Now if it was about a return value, it would be a different story.

edit:

Still what you suggest has its merits in the other direction, as it gives the caller a guarantee that the passed in collection will not be modified inside. Had to untangle broken code (without unit test when i got it) that was called like something `CalculateCost(SomegraphData input)` and while its name (and xmldoc) did not suggest, it did subtle modification to the data it got handed in... I was very upset about that legacy codebase I just inherited when I found that...

[yodon]

I too really love C#. That said, C# biggest weaknesses IMO are all around a lack of proper const-like markup. Given that TypeScript (another language by the same designer) exhibits similar weaknesses, I've always interpreted it as an intentional weakness introduced by the language designer.

Working in a fully const-correct codebase in C++ is a joy. Working in a partially const-correct codebase in C++ is a nightmare because everything has to work around the semantic expectations of everything else.

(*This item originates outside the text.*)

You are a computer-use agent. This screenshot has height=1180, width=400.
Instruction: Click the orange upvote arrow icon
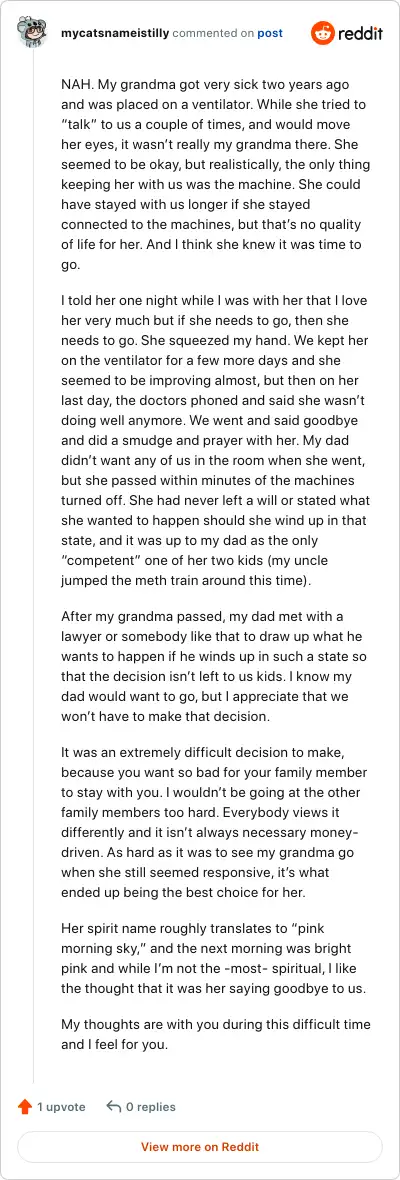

Anders Hejlsberg, and those who took over the C# language design after he moved on to TypeScript, were certainly aware of how to make the language fully constable. The fact that they didn't leads me to believe they viewed it as a trade off between how much benefit do you get from using it vs how much cost do you take on from having that markup need to be everywhere in your entire language ecosystem. It's not enough for one application architect to say they want to take it on. Every engineer working on every library and every potentially reused function would have to take it on, because constness done right either tendrils everywhere or is a lie, and there are big costs to extending those constipation tendrils, just as there are big costs to not having them.